**TEXT TO READ**
Many Vendors, One Face--Acquisitions' Next Wave
Rick Lugg and Ruth Fischer talk to the Cornell team that created a singular interface for different data
By Rick Lugg and Ruth Fischer (netConnect) -- netConnect, 7/15/2005
Academic librarians use multiple book vendor web systems for electronic selection and acquisitions, exporting the bibliographic records and transaction data to their integrated library systems (ILS). This has enabled selectors to make the transition from paper slips to e-selection—with major efficiencies for both collection development and acquisitions. But every materials vendor's system looks and acts differently. Because of this, it has been considered impractical to implement electronic selection for all material—until last year, when Cornell University Library (CUL) implemented ITSO CUL (Integrated Tool for Selection and Ordering).
ITSO, software developed by Cornell, begins to address this problem by consolidating multiple streams of new title data into a single interface. Within the ITSO interface, selectors review presorted and prescreened new titles in their respective subjects and decide to select, reject, forward, or defer. Selected titles can be appended with fund and location codes, as well as free-text notes to acquisitions. Error checking happens when the bulk import is run.
Each evening, selected titles are harvested, automatically assigned a vendor, and fed into the bulk import utility of Endeavor's Voyager system. Potential duplicates are segregated for follow-up by acquisitions. The remaining titles automatically generate pending purchase orders in Voyager. Typically, these are approved the next morning, and electronic orders are sent to the appropriate vendors. Cornell estimates that ITSO now accounts for 40 percent of its firm orders and that it has saved more than $100,000 per year in staff costs.
Other libraries have shown interest, and Cornell is now exploring whether there's sufficient demand to offer ITSO as a hosted application, available by subscription. Here, Scott Wicks, Adam Chandler, and Peter Hoyt—collectively identified as CUL—describe ITSO's origins, functionality, and possible future.
Rick Lugg: Let's start with the elevator conversation: In three or four sentences, what does ITSO do and why is it unique?
CUL: It aggregates new title information into a single interface. It replaces separate and often duplicative streams of paper. It serves as a source for a precatalog record.
What problem were you trying to solve when you first conceived it?
The initial problem had to do with the LC (Library of Congress) Alert Service moving away from paper. Previously, most selectors would get printed cards each week. We needed to replace that system with a web-based version that would allow selectors to know what new titles were coming out each week.
Why did you decide to bring in vendor records as well?
When we started looking at what we could get from the electronic version of LC Alerts, we realized that not only could selectors use it for a selection decision, but we could also "repurpose" that MARC record and import it into our OPAC. It could serve as the basis for a purchase order and for a cataloging record at receipt. We wanted to make as much use of the metadata as possible. So once we had the concept down, we realized we could do the same with any other source of MARC records.
So are you subscribing to LC's Books English file?

**ENTRIES SUPPLIED**

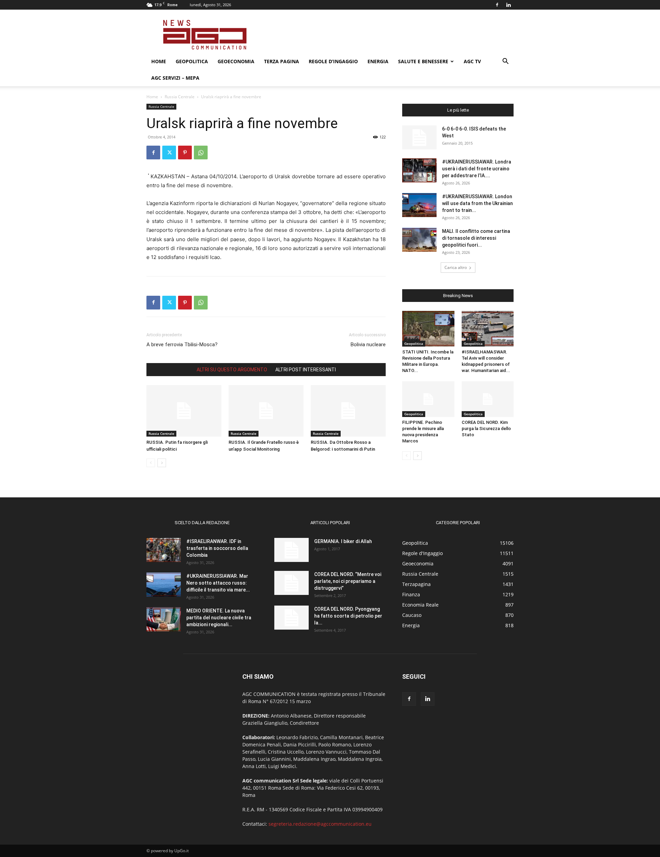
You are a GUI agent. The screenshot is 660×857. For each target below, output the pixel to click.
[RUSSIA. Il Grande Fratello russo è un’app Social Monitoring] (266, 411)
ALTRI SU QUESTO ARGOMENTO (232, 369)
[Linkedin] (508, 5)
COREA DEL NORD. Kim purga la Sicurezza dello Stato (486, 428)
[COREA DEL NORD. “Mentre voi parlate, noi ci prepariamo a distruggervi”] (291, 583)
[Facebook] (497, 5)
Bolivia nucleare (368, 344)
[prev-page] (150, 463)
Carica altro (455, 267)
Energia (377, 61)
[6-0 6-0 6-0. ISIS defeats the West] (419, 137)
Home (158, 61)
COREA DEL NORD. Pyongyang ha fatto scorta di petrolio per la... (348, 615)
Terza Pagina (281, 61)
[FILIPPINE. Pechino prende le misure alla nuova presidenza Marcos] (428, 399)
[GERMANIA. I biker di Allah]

**REQUIRED TASKS**
1. Return the passage of the ITSO interview from "Other libraries have" up to and including "a precatalog record.", copied word for word.
2. Resume the interview about Cornell's ITSO selection tool, starting right after its final line.
This material has no connection to the interview about Cornell's ITSO selection tool.

**IN RESPONSE**
1.
Other libraries have shown interest, and Cornell is now exploring whether there's sufficient demand to offer ITSO as a hosted application, available by subscription. Here, Scott Wicks, Adam Chandler, and Peter Hoyt—collectively identified as CUL—describe ITSO's origins, functionality, and possible future.
Rick Lugg: Let's start with the elevator conversation: In three or four sentences, what does ITSO do and why is it unique?
CUL: It aggregates new title information into a single interface. It replaces separate and often duplicative streams of paper. It serves as a source for a precatalog record.

2.
Actually, we're buying the entire file, including all languages. We had a history of buying the entire file on cards, so we wanted the same file electronically. We load files weekly, but we deduplicate against previous loads.
Cornell has done business for years with several vendors that provide similar web-based selection and acquisitions tools: Yankee Book Peddler, Harrassowitz, Casalini, Aux Amateurs, Blackwell's. Had you not implemented any of their systems in this way?
No, not for selectors. Most selectors liked paper. In a sense, because LC moved away from paper, that opened the door to an online system. Another reason selectors didn't use them was that each one had a different interface.
ITSO relies on regular streams of data from these participating vendors, as well as LC. All of them have invested heavily in their own interfaces, and it must have puzzled them that CUL intended to build functionality that already existed. How did vendors react when you approached them to obtain their data?
The initial reaction was a little bit of shock—and strong disappointment. We told them that [CUL] had never asked for those systems, because we knew the selectors wanted to stay with paper and didn't want to learn all these interfaces.
On the other hand, we did want to use the data the vendors had so painstakingly assembled—their own proprietary codes and descriptors that give a different perspective on a title. Once they understood that, they seemed to feel much better about it. We've talked about the possibility of linking back into their systems from our system. We haven't done it yet, but it's under consideration.
Also, we weren't asking them to build anything new. We were only asking to take some of what they had already done.
And you weren't asking for their entire databases but rather weekly streams of new titles?
Actually, we were only asking for an electronic version of the paper slips each vendor was already sending. In each case, there was a subject profile in place, and we only wanted them to send those prefiltered new records each week.
We don't think we're in conflict with the vendors, or that ITSO will reduce their business. Plus, if libraries can link out to their vendor of choice and see more value-added information, that could result in an order. People might use ITSO as a single selection interface but order in the vendor databases or the ILS.
Can you describe how ITSO works?
There are really three parts: the "ingest" part, the "display" part, and "batch-loading" into the catalog.
OK, let's start with ingestion. The incoming records are in MARC format?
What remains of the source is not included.